A Monday lunch like this makes it so much easier to face work after the weekend :) Since my husband didn't love the salmon recipe, I got all the yummy leftovers for myself. I don't generally think of myself as a carrot stick lover, but I needed a veggie and carrots were a quick and easy option. I actually really enjoyed them.
It seems my trainer is moving on, but I am refusing to let go of Double Light, at least in name. The big change is that I have graduated to three circuits of the listed exercises. Monday was the first time I attempted three circuits and I survived. Actually, not only did I survive I got many compliments on how hard I was working. I believe I even heard "this was your best workout yet!" It made me happy because I truly believed it too. I went into the workout with the mindset that I was going to give my trainer more than he expected. I had planned the next time push-ups came up on the schedule I would attempt a regular push-up (no modifications). And I managed one on all three circuits!! They weren't pretty and I could have gotten down a bit lower, but I will absolutely take them. Then I continued with the modified push-ups and actually increased the number in each circuit - 12 on circuit three :)
Tuesday I had to work early, so I wanted something extra quick without getting off track of my goals. The peanut butter sandwich was delicious! I knew it would be a long time until lunch so I added the egg for extra staying power. It still didn't seem substantial enough so when I saw the carrot sticks in the fridge I threw them on the plate too. Odd for breakfast, I know, but I liked them and got in an extra veggie for the win.
I had planned to be at the conference all day, but my boss ended up having me go back to the office mid-morning. I didn't mind not having to stay at the conference. However, my concern was lunch. Since I knew I'd be eating at the conference, there was no need for me to bring my lunch. I have been doing really well on packing my lunch and not eating out. I ended up with a bit of compromise. On the way back to the office I stopped at a grocery store that has a good salad bar. My plan we to make myself a nice healthy, filling salad. And then I got sidetracked by the guy making sushi in the deli. I decided to try these.
I vaguely remember having sushi from this store before and I didn't love all the rice. When I saw the crazy rolls, I noticed they didn't have rice in them, and decided to give them a try. You know I have been all about the salmon lately. However, I couldn't make myself get the salmon or tuna crazy rolls because the fish is not cooked and that didn't sound okay to me.
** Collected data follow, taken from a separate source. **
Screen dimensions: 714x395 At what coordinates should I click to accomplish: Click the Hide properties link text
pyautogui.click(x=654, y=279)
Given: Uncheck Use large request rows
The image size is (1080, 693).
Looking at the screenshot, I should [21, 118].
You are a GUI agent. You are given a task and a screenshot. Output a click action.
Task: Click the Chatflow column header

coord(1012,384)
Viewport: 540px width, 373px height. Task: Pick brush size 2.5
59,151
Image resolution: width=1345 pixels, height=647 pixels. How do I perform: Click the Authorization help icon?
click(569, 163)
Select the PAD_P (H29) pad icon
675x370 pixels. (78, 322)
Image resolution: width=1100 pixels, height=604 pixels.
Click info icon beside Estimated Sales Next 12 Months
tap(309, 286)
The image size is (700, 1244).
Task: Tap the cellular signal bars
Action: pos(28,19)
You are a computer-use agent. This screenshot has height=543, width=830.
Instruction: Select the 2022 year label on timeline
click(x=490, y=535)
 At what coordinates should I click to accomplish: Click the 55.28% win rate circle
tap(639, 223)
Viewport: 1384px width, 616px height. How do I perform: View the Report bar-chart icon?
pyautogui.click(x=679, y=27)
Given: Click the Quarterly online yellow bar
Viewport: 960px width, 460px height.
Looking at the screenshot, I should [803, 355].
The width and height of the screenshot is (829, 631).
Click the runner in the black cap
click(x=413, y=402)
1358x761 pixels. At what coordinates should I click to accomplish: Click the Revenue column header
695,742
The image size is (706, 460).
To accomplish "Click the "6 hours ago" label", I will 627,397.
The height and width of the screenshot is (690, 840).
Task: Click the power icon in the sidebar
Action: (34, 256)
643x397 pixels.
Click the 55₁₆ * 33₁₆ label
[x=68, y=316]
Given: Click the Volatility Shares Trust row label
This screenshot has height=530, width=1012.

In addition to the crazy rolls I picked a few items from the salad bar to give my meal a little more substance. I can never pass up beets on a salad bar. I love them, but very rarely make them because of the mess.
I will give my lunch about a 7/10. I liked it fine, but won't be rushing back to have it again. This morning, I made sure to pack a lunch in case I go back to the office again before lunch.
One of our ladies posted this Fitness Blender video as a mini challenge to the group. It is a quick 6 minutes of stretches you can even do at your desk in your work clothes. This might make more sense for someone like me who works alone several days a week. However, technically it can be done in a cubicle. I tested it this afternoon in the small space around my desk. It worked out well. It felt good to loosen things up in the middle of the day. Of course, you can also use if for cool down or warm up.
Later in the evening I came back around to making dinner - Turkey Enchilada Stuffed Poblanos Rellenos from Skinnytaste. Because it was still hot outside I decided to char my poblanos on the stove instead of the grill. It worked out okay. After they are charred they are sealed in a bag and the skins start to peel off.